The first four started from Plymouth on 11 June 1960 with Lacombe following three days later.
All five yachts, four of whom were 25ft or under, reached New York in good order: a 100% record that still stands. Just as interesting is that among the 15 starters in the 1964 OSTAR all five ‘originals’ again finished – this time at Newport, Rhode Island. Hasler was to predict that a higher percentage of under 30-footers would always finish, compared to a similar percentage of larger vessels.
Although multi-hulls had been accepted by Hasler for the first race none took part but during the second OSTAR multi-hulls successfully completed the course: two catamarans and one trimaran.
With success now proven, the OSTAR began to attract big money, big names and, inevitably, big egos. Indeed, so popular was it that by 1968 Hasler worried that the race’s success contained the seeds of its own death with excessive competitiveness being one of the reasons. Yachts of 128ft in 1972 and 236ft in 1976 (with a 125 entry list) did not help the image.
Fearing a demise, he planned a scaled-down Series Two race that, if necessary, would begin in 1980.
By the ’70s it was also feared that the French, upset at the fluctuating length and number of restrictions, would take over the OSTAR. They didn’t but instead introduced their own Route de Rhum in 1978.

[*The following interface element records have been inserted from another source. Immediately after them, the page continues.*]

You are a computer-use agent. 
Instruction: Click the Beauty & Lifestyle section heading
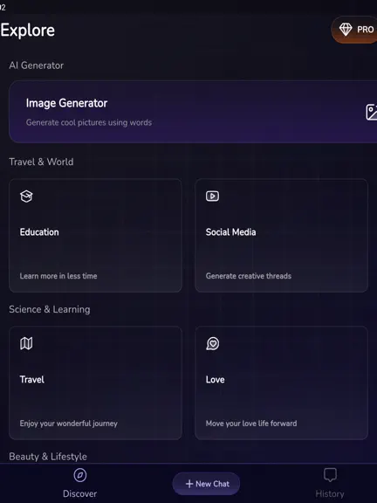[x=48, y=457]
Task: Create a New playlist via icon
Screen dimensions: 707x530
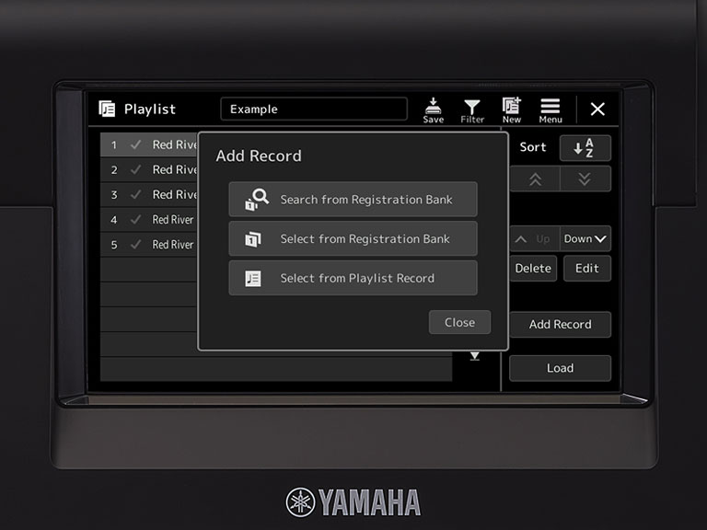Action: point(511,109)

There is no doubt that following Eric Tabarly’s popular win in 1964 (no one was more pleased than Hasler) France had found a new ‘national sport’ and, hence, new heroes. With this French interest came a proliferation of single handed trans-oceanic contests that continue to this day. The OSTAR also gave Chichester the impetus to circumnavigate the globe in 1966 and that, too, led to yet more ‘global’ races.
LITTLE SHIPS SHUNNED
The Royal Western Yacht Club (RWYC), equally concerned that the OSTAR was unmanageable, swamped by professional organisations, wisely hived off this element to Offshore Challenges in 2005, which is now The Transat. It then reverted to running a Corinthian event with an upper size limit at 60ft and a lower limit of 27ft. This was primarily because of evolving international stability requirements, which made compliance for smaller vessels difficult. Thus perfectly seaworthy yachts became excluded
from a race that has at its very heart the 25ft Jester herself. Perhaps, though, owners of these vessels are not so troubled at being forced out, when they know that £2,000, which increases with boat size, is required just to enter: over double what Jester cost!

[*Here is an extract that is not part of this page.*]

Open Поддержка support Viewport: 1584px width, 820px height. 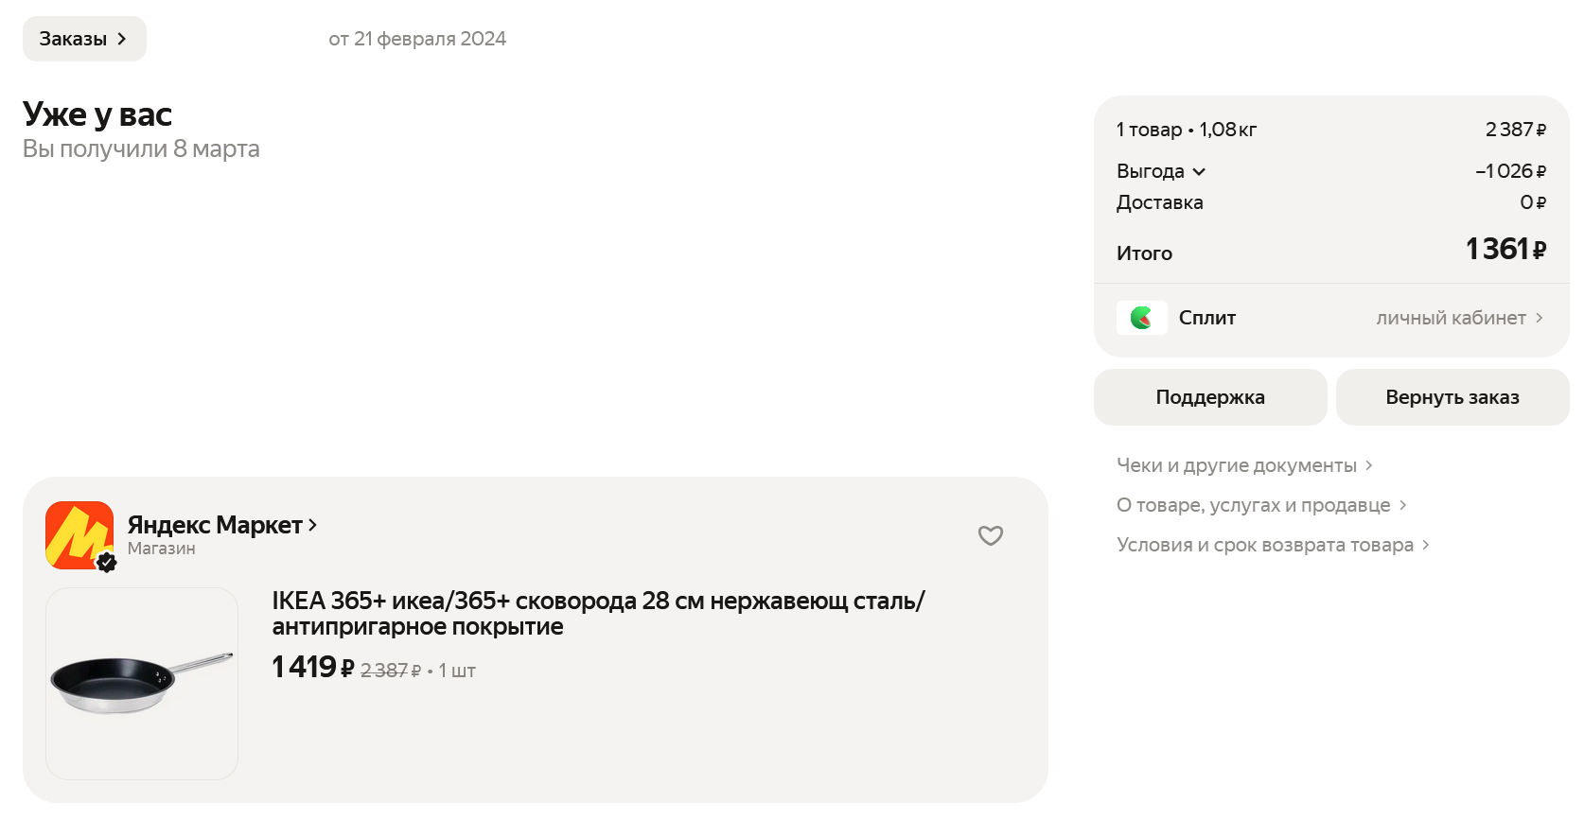[1210, 397]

This nautical-nannying (emphatically not of the Royal Western Yacht Club’s making) is a nonsense and surprises skippers of, for example, Twisters, Contessa 26s and even the diminutive Corribbee 21s who were, quite suddenly, disenfranchised.

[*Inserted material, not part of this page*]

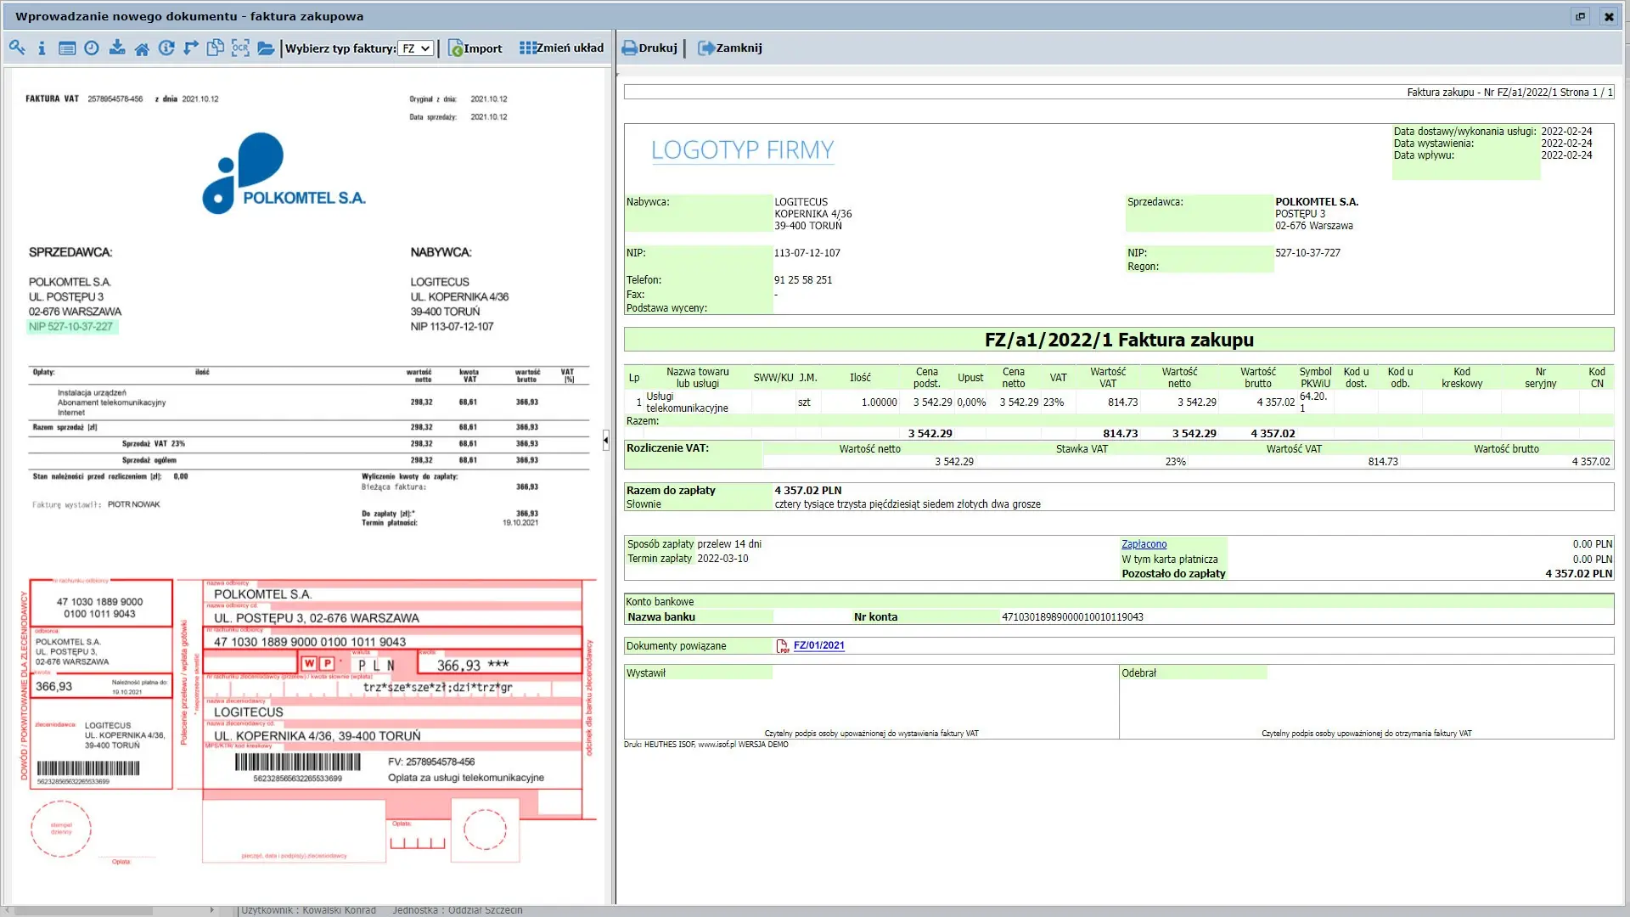Click the restore window icon in title bar
1630x917 pixels.
click(1581, 16)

Experienced yachtsman know that safety at sea is a complicated matrix of human and physical facts rather than just size. The only arbiter of safety at sea is the sea itself, wrote Hasler, and ‘not a health and safety-orientated committee of nannies with sliderules and copious regulations’.
Although the familiar – iconic – acronym, OSTAR, remains the same the full, RWYC title has been subtly altered by replacing Observer with Original.
Nevertheless, the ‘new’ OSTAR enjoys welldeserved and continued success and for that Hasler would, surely, be relieved. But – a significant ‘but’ – he would not have approved of the word ‘original’ to describe ‘his’ trans-atlantic race that bars four out of the five ‘originals’ from taking part.
Happily, the half crown club also flourishes – despite having been founded on a Chichestergenerated myth!
Ewen’s childhood was spent aboard the Bristol Channel pilot cutter Olga. He was named Yachtsman of the Year in 1982 for his surveys of the Falkland Islands. On retirement from the Royal Marines he built a 12-ton gaff cutter, Black Velvet, in which he explored Iceland’s fjords. In 2006, he set up the Jester Challenge series which is held in memory of Hasler’s folkboat, Jester. It is open to boats under 30ft and is not a race but ‘a modern experiment in old-fashioned self-reliance and self-sufficiency.’